Rothman has a lifetime rating of 82.54% with Progressive Punch, which in 2006 ranked him as the 162nd most Progressive member of Congress. He is listed by as the 107th most powerful person in the House of Representatives and the 104th most powerful Democrat. According to the National Journal, Rothman had a composite liberal score of 82 as of 2006.

Rothman was featured on Comedy Central's The Colbert Report, in Stephen Colbert's part nine of the "Better Know A District" segment, which highlighted Rothman and New Jersey's 9th District, and originally aired on January 12, 2006. In February 2010, Rothman announced $4.7 million in funding from the U.S. Department of Defense to train military medical professionals in bloodless medicine at Englewood Hospital and Medical Center.

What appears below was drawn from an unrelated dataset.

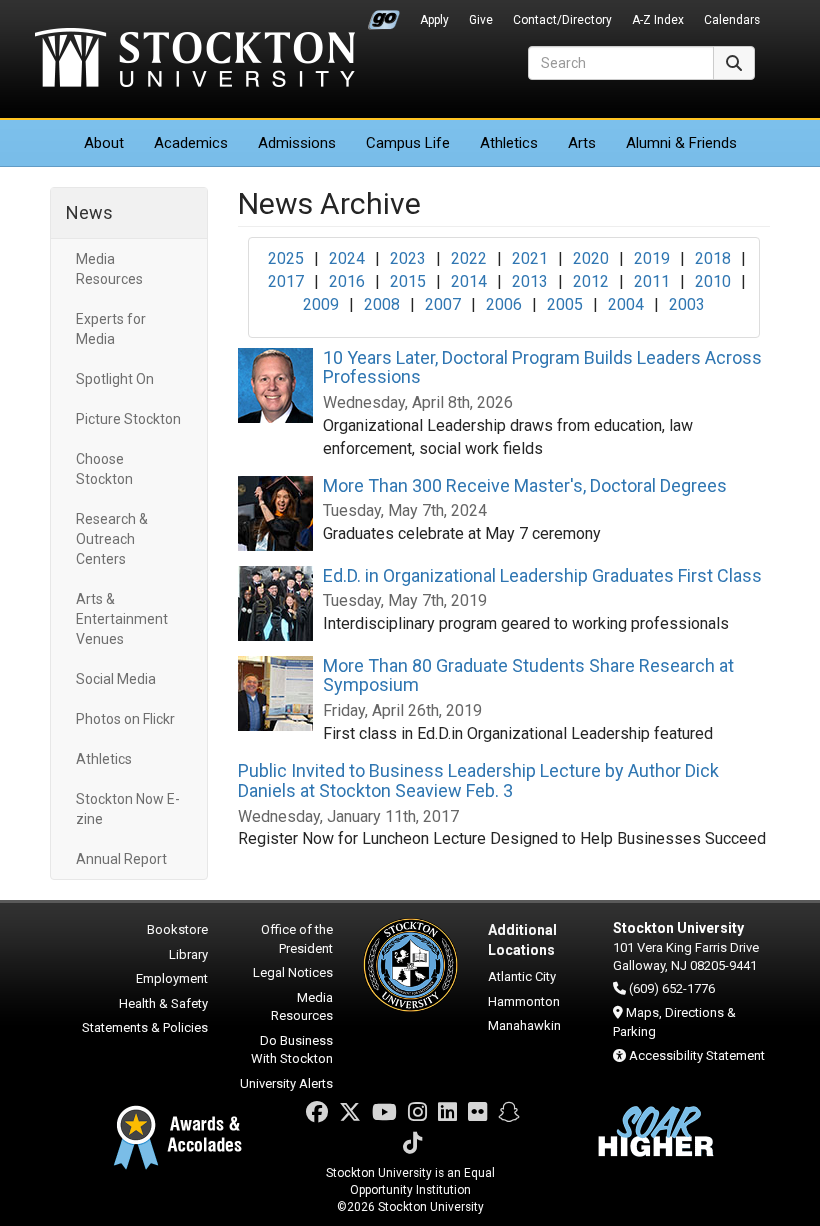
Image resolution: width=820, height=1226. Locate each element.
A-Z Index (658, 20)
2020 (591, 258)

In November 2010, Rothman's longtime Chief of Staff, Robert Decheine, was arrested in Gaithersburg, Maryland on charges of soliciting sex from someone who had allegedly identified "herself" to him over the Internet as a 15-year-old girl, but who in reality was a law enforcement agent in a sting operation organized by federal and local authorities. Rothman promptly fired Decheine after being informed of the arrest.

Committee assignments

  • Committee on Appropriations
  • Subcommittee on Defense
  • Subcommittee on State, Foreign Operations, and Related Programs
  • Caucus memberships

  • Congressional Missing and Exploited Children Caucus
  • House Caucus on U.S.-Israel Security Cooperation
  • International Conservation Caucus
  • U.S.-Philippines Friendship Congressional Caucus
  • Congressional Arts Caucus
  • Personal life

    Steve Rothman has two children: John and Karen.

    Rothman married the former Jennifer Anne Beckenstein on August 18, 2006, after having met her through the Jewish dating service JDate. The combined family resided in Fair Lawn, New Jersey.

    On January 18, 2011, Rothman’s office announced his divorce from Jennifer Rothman.